純白の少女の身体が軽くなっていくような感覚だった。まるでその身体から魂が抜け出ていくような――
「ハンス……俺は……!」
「黙れ……! 二度と、二度と俺の前に姿を見せるな……! お願いだからどっかに行ってくれ……っ!」
そうしたオットーへの怒りは収まらないものの、しかしかつては自分もテースに向かって「アンジェラを殺したのはお前だ」と責めたこともある。そんな自分がどうしてオットーを責められるだろうか。

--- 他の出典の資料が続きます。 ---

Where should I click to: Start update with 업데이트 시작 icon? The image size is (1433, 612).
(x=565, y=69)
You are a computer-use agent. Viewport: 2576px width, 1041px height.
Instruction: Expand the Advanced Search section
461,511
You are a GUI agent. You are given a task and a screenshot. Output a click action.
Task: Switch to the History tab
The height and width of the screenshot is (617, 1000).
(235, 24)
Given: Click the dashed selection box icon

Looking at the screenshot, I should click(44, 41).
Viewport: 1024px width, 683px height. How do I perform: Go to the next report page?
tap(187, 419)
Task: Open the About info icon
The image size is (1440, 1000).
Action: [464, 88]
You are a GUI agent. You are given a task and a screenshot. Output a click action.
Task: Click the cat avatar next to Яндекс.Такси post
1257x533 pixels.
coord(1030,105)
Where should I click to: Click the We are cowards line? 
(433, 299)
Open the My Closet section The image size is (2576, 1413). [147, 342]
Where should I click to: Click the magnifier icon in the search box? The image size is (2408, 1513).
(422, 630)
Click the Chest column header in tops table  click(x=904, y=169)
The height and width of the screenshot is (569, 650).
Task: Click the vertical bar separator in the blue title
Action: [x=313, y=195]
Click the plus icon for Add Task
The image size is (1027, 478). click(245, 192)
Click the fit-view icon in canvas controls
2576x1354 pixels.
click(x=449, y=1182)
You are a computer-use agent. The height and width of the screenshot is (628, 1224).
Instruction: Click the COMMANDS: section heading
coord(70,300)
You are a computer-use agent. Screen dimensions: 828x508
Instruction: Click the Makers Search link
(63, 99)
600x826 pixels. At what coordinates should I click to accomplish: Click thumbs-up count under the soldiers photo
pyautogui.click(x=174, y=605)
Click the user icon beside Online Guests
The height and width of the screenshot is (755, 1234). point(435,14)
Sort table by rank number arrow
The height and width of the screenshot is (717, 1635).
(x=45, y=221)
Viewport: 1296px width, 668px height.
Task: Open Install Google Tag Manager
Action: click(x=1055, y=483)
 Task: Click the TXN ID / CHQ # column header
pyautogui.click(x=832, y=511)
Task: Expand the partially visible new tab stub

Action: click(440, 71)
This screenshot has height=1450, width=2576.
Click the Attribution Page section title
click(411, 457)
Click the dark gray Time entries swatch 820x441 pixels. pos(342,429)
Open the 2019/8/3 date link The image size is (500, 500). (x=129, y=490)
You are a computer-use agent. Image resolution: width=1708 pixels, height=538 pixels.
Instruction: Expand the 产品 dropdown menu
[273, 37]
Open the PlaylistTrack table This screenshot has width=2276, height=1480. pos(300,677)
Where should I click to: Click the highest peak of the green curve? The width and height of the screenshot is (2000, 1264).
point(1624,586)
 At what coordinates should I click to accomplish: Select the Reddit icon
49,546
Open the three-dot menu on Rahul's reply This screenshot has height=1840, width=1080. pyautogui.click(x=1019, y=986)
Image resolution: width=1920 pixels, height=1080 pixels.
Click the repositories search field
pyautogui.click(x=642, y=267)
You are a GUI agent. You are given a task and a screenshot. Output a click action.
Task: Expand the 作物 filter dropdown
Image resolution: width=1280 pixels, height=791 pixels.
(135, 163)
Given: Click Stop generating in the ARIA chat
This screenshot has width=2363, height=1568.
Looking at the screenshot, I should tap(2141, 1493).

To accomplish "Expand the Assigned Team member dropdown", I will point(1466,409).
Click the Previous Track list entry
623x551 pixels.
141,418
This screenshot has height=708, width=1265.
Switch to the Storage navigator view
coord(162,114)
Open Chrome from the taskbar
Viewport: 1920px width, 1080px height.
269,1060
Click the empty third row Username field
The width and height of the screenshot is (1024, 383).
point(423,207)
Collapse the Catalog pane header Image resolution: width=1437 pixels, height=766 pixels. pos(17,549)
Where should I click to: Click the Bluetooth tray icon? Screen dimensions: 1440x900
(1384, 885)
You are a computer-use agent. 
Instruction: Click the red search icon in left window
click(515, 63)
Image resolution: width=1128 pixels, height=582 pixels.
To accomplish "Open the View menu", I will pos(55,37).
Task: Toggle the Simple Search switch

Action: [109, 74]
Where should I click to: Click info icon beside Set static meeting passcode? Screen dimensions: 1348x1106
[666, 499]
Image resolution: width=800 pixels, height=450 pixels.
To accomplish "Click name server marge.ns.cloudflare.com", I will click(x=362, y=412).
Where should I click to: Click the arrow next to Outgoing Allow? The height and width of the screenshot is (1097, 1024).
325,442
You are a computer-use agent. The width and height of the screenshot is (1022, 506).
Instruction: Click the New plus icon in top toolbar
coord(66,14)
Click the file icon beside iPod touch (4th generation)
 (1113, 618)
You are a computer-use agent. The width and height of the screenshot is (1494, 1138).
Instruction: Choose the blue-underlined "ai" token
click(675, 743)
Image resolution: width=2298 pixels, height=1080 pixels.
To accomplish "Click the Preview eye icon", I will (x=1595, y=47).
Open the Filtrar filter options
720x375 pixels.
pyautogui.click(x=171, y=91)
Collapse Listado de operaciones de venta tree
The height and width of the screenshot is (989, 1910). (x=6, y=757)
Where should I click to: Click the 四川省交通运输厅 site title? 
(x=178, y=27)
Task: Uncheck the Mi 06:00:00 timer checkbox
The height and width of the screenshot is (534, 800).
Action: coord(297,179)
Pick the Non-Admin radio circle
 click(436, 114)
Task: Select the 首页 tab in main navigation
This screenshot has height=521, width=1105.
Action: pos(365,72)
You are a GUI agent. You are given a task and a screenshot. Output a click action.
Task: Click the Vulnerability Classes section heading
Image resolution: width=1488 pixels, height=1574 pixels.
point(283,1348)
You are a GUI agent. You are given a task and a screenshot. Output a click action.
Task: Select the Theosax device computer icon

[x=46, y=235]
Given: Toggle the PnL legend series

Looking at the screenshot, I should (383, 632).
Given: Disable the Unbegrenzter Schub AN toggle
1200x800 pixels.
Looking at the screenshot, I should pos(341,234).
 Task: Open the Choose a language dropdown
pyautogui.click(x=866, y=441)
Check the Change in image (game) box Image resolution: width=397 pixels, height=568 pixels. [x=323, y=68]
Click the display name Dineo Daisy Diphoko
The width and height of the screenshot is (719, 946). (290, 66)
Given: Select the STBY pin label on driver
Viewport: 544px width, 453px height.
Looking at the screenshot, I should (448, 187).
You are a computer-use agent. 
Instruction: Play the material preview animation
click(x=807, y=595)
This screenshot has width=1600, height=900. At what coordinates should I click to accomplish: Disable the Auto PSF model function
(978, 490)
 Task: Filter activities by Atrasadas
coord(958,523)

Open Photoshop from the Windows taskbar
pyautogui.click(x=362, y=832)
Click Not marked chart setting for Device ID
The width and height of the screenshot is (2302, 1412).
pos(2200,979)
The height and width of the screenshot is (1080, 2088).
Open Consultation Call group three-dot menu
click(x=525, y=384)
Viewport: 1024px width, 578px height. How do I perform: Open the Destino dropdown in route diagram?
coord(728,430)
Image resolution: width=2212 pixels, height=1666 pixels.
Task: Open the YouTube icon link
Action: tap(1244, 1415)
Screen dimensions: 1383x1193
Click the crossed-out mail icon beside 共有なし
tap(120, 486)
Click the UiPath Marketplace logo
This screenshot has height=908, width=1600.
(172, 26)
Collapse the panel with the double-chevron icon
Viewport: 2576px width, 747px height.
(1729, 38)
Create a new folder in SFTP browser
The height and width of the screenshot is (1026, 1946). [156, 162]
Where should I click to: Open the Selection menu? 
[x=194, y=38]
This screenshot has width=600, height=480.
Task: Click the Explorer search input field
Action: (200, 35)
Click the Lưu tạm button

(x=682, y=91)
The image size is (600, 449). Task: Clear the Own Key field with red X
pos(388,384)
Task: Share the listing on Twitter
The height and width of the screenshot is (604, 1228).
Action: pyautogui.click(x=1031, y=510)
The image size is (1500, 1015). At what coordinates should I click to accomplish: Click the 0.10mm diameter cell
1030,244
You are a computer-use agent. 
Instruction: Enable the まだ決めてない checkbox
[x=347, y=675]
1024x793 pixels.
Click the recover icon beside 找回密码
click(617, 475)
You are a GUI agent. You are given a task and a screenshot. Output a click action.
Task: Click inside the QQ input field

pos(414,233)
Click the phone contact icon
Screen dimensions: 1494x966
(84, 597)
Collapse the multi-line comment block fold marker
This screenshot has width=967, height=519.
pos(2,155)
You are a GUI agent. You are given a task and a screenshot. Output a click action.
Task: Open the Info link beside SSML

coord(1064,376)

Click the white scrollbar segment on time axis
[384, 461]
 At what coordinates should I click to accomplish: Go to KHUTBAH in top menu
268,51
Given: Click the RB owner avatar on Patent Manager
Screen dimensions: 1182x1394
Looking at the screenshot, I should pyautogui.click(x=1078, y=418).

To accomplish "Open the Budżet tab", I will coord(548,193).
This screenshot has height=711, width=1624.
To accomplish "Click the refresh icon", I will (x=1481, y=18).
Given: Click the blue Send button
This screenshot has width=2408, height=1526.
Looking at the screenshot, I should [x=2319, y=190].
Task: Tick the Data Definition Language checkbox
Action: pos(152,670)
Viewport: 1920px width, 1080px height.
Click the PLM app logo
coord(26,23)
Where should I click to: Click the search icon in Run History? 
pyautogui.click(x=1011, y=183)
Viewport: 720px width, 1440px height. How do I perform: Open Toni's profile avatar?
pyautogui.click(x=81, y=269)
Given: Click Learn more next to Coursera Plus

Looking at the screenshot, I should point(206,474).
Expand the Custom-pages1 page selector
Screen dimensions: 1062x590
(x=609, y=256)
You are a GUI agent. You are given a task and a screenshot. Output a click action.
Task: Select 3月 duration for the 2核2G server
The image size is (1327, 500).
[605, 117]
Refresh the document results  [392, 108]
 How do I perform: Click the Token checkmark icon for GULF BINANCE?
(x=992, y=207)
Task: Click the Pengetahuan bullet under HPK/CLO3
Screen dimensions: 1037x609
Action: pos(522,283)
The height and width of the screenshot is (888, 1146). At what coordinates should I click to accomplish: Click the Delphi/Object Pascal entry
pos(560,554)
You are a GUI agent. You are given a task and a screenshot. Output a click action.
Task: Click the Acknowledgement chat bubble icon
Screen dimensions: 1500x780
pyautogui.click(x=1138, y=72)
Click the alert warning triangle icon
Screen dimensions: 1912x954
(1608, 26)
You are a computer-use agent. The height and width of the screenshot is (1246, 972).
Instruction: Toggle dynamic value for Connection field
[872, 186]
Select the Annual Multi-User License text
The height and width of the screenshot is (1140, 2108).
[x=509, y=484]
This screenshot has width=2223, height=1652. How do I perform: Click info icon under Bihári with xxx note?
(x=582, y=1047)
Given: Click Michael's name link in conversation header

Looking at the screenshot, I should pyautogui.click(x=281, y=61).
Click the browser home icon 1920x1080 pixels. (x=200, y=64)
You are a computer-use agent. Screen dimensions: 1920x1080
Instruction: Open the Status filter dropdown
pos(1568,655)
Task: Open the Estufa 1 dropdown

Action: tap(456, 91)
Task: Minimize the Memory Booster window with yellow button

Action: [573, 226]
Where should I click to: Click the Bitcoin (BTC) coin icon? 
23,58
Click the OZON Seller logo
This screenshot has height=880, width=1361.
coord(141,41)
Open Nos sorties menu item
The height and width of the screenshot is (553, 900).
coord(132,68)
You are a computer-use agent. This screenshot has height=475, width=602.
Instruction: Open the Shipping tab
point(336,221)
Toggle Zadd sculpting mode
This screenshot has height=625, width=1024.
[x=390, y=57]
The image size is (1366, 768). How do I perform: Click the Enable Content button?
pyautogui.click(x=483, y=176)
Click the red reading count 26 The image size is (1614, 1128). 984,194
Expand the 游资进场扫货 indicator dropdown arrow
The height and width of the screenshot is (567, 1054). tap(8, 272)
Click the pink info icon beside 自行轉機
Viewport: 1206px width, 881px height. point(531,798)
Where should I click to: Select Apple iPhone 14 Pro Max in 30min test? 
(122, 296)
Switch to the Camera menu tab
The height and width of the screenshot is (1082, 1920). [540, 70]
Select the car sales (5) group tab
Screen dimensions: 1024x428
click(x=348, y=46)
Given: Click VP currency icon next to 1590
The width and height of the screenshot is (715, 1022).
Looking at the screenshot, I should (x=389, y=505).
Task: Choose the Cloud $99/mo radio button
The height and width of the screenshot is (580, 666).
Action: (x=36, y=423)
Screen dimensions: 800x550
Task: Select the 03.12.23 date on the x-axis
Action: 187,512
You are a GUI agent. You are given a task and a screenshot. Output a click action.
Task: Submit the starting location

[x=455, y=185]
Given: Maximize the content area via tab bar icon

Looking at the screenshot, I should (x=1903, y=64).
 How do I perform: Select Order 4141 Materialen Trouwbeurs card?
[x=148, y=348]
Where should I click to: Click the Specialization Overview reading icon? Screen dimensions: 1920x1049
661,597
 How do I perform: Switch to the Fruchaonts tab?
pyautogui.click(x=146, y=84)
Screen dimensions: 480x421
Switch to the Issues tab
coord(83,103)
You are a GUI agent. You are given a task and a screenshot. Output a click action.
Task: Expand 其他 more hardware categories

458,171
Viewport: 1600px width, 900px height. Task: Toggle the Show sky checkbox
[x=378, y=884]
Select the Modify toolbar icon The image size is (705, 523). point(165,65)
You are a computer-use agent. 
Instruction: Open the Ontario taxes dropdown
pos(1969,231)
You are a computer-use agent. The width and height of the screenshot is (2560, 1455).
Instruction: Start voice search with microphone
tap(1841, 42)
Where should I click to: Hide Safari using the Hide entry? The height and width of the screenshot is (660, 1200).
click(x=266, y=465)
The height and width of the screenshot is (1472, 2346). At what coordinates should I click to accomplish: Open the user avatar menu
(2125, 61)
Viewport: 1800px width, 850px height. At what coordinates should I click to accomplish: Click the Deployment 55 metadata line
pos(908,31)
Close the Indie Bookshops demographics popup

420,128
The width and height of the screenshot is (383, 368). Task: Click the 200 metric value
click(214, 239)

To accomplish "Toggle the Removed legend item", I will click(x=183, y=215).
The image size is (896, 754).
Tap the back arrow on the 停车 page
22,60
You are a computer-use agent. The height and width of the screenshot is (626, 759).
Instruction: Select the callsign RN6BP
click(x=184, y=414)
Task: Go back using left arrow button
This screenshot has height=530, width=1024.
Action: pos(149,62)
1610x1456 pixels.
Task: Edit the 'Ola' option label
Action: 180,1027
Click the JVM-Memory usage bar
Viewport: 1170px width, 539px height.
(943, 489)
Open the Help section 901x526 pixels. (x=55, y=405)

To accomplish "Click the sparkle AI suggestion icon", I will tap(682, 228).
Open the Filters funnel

しかしテースの傷は深く、溢れ出る血を前に医者ではないハンスから見てももう手遅れだと強制的に察してしまう。
「テース……テース!」
ただひたすらに声を掛ける。動かしていいのかも解らない。手当すらままならない。ただ彼女の生命力に語りかけるしかなかった。
「……」
そんなハンスに抱え上げられながら、彼女はそっと手を伸ばしてその頬に触れる。
「ありがとう。私を好きになってくれて」
その声はどこまでも普通で。
「だから、これからはハンスさんも――」
最期には音とならず、唇の形だけが言葉を紡ぐ。
ぱたり、とその手が床へと落ちた。
死神という呪いは、この瞬間に解けた。